While there have been no recent bookings to Japan, "if an owner knew he would go to Japan, he would definitely ask for a premium," said Nikos Varvaropoulos, a Dubai-based official at Optima Shipbrokers Ltd.

Owners are inserting clauses into their contracts to compensate them in the event ships or crews are affected by radiation, Varvaropoulos said.

Torm A/S, Europe's biggest shipper of oil products including gasoline and jet fuel, is not charging extra to go to Japan, Tina Revsbech, head of tankers at the Hellerup, Denmark- based company, said by phone. "We don't charge a premium," Revsbech said. "I don't see any reason to do it."

Ships sailing into nuclear zones aren't insured if radiation affects the vessels or their crews, according to information on the website of the UK.

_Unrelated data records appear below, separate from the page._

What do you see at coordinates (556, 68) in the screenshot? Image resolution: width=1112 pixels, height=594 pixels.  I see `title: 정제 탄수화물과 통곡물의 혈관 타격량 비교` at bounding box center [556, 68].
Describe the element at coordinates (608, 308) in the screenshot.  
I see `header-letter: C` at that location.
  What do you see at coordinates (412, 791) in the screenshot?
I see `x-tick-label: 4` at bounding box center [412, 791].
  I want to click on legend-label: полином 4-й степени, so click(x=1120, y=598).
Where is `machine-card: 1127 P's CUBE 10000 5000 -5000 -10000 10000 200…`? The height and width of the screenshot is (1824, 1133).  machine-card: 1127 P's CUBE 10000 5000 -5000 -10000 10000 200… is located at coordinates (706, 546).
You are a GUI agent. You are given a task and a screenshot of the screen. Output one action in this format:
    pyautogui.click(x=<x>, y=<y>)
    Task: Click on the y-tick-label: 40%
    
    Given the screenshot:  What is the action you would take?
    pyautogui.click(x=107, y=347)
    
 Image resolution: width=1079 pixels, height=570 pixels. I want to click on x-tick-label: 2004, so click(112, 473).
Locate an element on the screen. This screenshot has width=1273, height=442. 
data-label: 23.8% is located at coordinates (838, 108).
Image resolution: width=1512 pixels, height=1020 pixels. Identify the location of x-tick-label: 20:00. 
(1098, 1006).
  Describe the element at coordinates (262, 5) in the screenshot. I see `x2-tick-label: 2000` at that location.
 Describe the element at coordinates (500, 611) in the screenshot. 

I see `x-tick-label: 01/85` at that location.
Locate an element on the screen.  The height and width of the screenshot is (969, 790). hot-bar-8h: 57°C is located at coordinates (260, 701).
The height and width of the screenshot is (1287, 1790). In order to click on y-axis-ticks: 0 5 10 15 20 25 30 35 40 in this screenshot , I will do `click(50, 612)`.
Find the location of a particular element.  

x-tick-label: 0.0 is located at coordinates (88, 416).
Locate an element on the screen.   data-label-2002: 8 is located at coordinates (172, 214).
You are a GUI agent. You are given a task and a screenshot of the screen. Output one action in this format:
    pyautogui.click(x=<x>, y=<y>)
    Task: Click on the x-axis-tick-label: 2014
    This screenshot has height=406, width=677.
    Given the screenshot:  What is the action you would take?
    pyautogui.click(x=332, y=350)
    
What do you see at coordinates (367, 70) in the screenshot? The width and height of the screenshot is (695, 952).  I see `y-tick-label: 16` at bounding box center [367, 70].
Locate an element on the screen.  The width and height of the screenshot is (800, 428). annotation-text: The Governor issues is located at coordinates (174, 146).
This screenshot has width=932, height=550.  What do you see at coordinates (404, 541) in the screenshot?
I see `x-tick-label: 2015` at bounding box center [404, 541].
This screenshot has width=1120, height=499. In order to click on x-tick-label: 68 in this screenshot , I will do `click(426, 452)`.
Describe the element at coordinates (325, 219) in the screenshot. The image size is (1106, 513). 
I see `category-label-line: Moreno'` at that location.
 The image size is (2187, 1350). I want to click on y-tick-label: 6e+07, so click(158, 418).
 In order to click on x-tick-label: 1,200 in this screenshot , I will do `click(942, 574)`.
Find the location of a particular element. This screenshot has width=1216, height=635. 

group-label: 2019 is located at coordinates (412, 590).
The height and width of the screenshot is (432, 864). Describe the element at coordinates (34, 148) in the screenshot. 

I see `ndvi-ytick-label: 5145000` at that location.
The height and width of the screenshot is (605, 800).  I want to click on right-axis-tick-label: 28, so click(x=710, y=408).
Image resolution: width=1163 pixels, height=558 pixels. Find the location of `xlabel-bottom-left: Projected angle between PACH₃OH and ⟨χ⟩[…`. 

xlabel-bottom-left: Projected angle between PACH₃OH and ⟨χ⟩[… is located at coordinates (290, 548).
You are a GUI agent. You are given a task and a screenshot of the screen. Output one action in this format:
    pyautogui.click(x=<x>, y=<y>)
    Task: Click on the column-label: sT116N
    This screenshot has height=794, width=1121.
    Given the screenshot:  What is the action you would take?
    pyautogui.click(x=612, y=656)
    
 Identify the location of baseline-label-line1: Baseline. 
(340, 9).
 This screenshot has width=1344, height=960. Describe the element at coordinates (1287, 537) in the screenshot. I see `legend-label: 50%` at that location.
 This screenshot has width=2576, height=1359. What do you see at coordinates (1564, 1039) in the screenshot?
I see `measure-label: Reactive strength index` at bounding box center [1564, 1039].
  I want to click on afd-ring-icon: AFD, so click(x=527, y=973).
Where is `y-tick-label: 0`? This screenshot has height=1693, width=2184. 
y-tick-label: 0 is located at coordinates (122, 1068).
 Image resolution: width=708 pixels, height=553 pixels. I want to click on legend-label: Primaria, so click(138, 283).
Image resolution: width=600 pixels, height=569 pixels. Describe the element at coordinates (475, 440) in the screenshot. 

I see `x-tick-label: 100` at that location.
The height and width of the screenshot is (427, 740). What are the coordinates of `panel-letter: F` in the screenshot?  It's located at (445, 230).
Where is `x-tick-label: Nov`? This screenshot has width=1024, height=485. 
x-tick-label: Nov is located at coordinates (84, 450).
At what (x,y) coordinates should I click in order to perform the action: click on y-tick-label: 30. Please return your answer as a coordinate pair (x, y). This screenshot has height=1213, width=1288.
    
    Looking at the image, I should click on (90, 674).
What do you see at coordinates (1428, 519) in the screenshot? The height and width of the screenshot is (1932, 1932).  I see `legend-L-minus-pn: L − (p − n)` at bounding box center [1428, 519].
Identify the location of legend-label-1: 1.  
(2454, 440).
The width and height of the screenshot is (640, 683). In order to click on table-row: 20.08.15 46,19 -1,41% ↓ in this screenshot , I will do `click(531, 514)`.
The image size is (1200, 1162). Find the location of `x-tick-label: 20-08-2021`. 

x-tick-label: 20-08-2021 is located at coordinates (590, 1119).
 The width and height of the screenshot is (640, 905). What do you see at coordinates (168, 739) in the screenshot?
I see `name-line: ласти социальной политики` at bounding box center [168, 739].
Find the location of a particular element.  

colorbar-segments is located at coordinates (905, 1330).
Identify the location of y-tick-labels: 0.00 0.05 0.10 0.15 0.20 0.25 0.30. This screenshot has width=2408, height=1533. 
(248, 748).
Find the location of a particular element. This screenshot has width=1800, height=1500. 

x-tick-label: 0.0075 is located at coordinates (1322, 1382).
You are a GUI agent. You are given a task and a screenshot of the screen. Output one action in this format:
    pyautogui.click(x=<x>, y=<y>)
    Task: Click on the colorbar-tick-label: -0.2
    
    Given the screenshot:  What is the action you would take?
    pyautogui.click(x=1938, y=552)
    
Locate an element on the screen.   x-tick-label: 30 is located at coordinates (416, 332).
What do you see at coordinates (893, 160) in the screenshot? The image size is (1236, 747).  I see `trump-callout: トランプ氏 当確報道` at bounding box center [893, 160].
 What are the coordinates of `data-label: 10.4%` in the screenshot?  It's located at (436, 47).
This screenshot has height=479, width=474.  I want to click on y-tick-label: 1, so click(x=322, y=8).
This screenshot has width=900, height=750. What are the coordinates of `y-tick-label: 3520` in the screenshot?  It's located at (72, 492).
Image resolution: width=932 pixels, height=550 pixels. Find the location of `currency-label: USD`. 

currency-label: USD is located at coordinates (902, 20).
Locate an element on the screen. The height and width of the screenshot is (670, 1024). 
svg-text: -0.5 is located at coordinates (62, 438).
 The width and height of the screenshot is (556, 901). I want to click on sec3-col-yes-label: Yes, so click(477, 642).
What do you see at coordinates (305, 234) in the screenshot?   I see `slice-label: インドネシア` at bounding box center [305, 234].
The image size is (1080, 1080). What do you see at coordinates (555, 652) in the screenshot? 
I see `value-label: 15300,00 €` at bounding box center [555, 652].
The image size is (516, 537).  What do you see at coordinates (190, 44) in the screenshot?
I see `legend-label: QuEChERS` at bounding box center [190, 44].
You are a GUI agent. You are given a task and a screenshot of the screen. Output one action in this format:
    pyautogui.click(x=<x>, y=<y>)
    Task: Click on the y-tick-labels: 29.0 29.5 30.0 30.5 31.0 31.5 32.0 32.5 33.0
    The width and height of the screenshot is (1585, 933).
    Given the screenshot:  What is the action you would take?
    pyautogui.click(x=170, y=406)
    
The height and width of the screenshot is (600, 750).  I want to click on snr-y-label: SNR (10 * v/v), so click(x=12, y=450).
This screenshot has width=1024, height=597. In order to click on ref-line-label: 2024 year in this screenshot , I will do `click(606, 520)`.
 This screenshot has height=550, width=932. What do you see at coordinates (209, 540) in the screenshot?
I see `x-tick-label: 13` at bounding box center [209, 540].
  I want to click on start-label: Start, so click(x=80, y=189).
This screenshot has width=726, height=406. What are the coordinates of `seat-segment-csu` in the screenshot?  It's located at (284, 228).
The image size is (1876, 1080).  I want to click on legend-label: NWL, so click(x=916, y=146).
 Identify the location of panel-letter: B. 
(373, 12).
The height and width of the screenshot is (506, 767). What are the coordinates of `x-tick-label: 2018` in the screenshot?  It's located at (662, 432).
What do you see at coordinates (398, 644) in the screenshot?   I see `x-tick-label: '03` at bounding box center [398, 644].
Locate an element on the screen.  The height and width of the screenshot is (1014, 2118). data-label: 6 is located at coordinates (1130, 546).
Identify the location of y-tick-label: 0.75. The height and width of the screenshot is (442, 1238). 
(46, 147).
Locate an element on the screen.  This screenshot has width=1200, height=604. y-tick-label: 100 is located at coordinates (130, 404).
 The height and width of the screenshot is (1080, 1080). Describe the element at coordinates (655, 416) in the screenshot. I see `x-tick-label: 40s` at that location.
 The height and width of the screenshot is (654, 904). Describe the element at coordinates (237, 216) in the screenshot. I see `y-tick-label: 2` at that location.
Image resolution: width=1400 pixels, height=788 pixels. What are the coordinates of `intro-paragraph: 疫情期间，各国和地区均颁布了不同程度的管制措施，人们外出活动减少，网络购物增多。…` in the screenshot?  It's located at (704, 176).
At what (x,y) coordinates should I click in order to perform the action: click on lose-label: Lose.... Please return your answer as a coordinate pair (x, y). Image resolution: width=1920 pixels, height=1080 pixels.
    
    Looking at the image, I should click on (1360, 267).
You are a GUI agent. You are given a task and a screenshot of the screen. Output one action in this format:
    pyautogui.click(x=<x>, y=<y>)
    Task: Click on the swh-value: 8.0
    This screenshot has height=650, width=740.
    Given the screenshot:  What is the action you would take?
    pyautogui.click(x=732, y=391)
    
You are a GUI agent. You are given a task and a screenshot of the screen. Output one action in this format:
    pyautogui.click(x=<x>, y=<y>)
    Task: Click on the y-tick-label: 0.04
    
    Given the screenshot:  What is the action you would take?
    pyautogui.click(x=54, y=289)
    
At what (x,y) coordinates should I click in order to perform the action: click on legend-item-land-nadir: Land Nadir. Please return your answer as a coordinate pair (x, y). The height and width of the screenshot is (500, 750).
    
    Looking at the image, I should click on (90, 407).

P&I Club, which insures a fleet drawn from more than 50 nations. Shipping lines should "think very carefully" before refusing to sail to Japanese ports south of Kashima, Nick Burgess, head of the Japan team at law firm Ince & Co, said in a report March 30.

"If there was a real risk of exposure to unacceptable levels of radiation, then charterers might be in breach of the safe-port warranty in ordering the vessel to proceed," Burgess said in the report.

"Current information sources coming from Japan and elsewhere all suggest that the exclusion area does not extend to Tokyo or Yokohama and that levels of radiation there are low and within acceptable levels."